Pero no me seduce la idea de luchar por un orden en que esa misma
oligarquía, dejando atrás su necedad, despidiéndose de sus sicarios,
licenciando a las guardias blancas, siga viviendo a expensas de unos
trabajadores por fin “dignificados”, “contemplados”, “atendidos” al modo
civilizado occidental –hablando en términos biopolíticos, y recurriendo
a una metáfora “médica” muy del gusto de Foucault, podríamos decir
“sujetos diligentemente tratados”.
10) Para los “revolucionarios sin revolución” de Colombia la
Guerrilla no es “Satán”. Tampoco lo es para los campesinos conscientes, para
los obreros reivindicativos, para los estudiantes inquietos, para muchos
intelectuales, para los analistas extranjeros que no participamos de la
eucaristía demo-liberal,... No constituyendo su expresión,
reconociéndola sustancialmente desligada de las aspiraciones populares,
sabiéndola autónoma en su desenvolvimiento, independiente en
sus metas, prácticamente soberana en sus decisiones, padeciendo a
menudo las consecuencias de su terco subsistir, anhelando en muchos casos un
horizonte verdaderamente des-armado, todos estos hombres y mujeres son
conscientes de que la Guerrilla representa de algún modo, en su aislamiento
solipsista y en su orgullosa autodeterminación, la ambigüedad y el peligro
del número “tres”, una fuerza que ya no está con ellos pero
tampoco contra ellos. Es el número tres del conflicto socio-político
colombiano: nada menos.
La inteligencia y la sensibilidad impiden odiar sin más al número tres.

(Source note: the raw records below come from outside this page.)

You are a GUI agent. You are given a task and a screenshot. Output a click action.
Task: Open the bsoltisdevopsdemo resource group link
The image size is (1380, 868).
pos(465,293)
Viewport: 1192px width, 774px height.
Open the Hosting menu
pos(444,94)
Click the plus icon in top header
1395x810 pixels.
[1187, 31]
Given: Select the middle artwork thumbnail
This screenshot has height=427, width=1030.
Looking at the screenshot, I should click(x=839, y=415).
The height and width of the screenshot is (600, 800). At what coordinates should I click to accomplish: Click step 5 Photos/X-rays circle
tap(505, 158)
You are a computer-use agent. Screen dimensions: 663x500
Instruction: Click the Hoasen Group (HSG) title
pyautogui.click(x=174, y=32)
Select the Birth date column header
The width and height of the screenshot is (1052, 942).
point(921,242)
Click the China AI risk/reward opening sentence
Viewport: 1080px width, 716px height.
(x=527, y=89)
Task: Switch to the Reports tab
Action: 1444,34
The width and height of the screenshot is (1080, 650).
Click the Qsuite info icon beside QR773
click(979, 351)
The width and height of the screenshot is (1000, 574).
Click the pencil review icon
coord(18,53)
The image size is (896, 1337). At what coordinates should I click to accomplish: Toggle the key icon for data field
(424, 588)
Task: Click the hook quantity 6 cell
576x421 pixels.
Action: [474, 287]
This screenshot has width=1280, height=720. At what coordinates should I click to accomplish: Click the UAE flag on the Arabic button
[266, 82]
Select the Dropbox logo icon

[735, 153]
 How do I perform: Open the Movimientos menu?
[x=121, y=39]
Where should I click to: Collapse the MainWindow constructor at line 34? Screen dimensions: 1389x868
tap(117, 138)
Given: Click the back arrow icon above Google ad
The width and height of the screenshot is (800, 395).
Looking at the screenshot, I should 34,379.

Cabe temerlo, de muchos modos. Yo lo respeto.
Abomino sobre todo de una Democracia futurible que se presumirá sin
“tres”, sin “dos” y sin “uno”; una Democracia que ya hoy nos
sueña a todos igualados en el “cero” de los ciudadanos, el “cero”
terrible de los sujetos de Derecho.
Mejor “tres” que “cero”. Antes un “guerrillero” que un “ciudadano”.